The exercise: Please copy the records starting at the line containing "The height and" and ending at the line containing "coord(399,82)", swapping "breadcrumb bar" for "navigation bar" and leaving everything else unchanged.

Given records:
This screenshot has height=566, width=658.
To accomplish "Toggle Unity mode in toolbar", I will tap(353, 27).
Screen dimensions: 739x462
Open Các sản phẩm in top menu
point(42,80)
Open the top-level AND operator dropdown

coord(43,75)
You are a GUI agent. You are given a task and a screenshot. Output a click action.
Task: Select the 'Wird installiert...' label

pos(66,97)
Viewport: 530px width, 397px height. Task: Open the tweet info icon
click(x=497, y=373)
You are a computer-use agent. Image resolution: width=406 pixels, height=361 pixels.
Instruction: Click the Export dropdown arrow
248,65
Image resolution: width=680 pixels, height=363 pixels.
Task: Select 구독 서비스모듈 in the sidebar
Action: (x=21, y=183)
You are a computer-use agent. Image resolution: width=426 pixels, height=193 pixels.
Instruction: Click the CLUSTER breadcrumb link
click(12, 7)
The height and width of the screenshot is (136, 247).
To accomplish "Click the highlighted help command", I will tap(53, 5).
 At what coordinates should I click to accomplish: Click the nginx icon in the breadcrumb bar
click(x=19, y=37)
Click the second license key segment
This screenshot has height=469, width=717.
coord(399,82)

==

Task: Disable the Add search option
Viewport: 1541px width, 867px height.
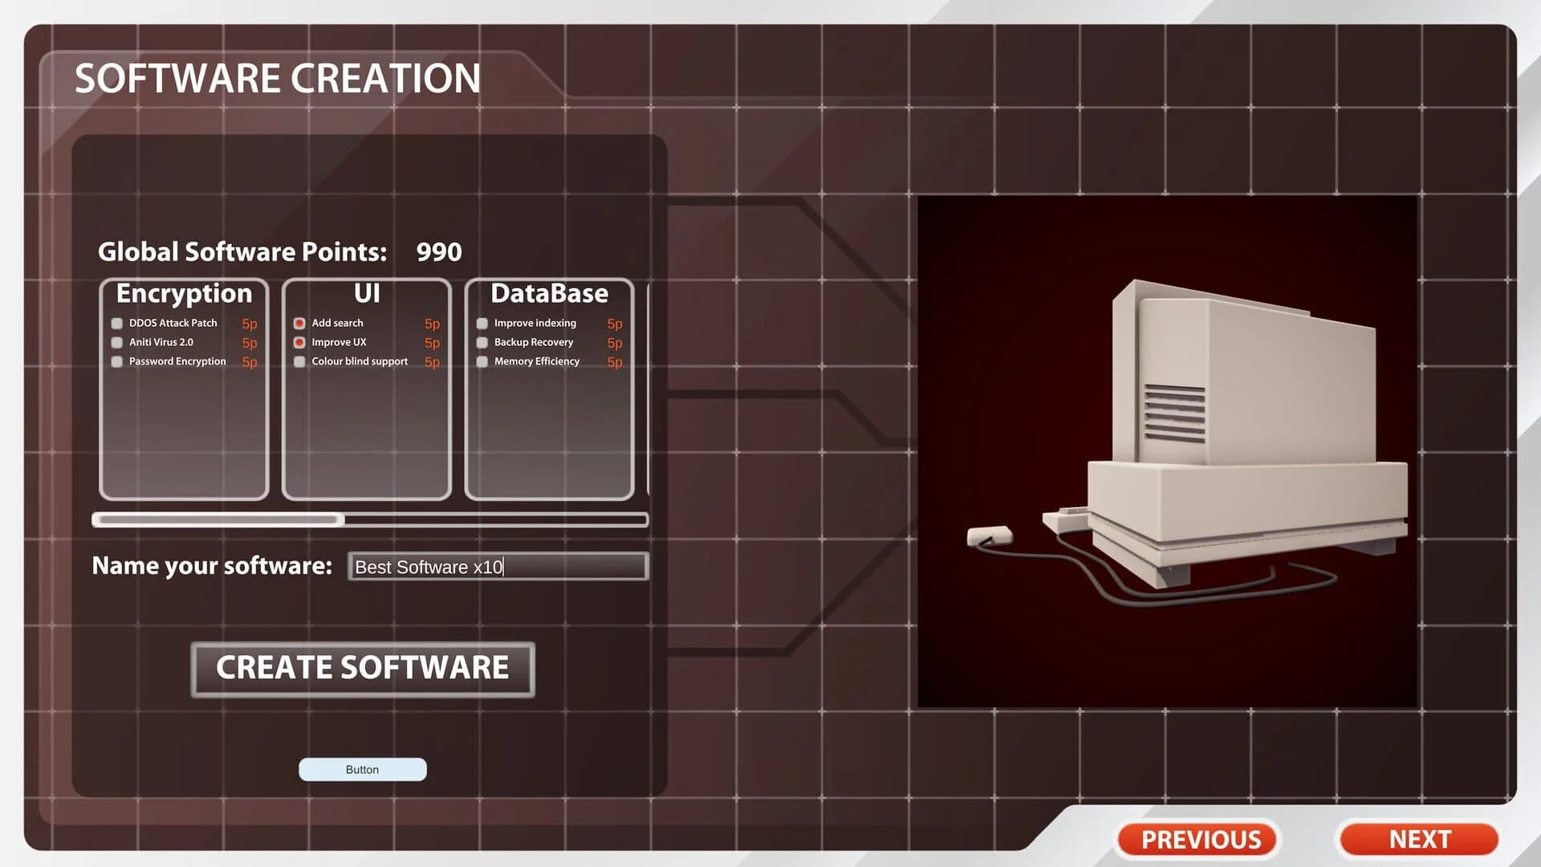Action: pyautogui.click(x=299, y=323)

Task result:
The height and width of the screenshot is (136, 247).
To accomplish "Click the highlighted help command", I will tap(53, 5).
 At what coordinates should I click to accomplish: Click the nginx icon in the navigation bar
click(x=19, y=37)
Click the second license key segment
This screenshot has height=469, width=717.
coord(399,82)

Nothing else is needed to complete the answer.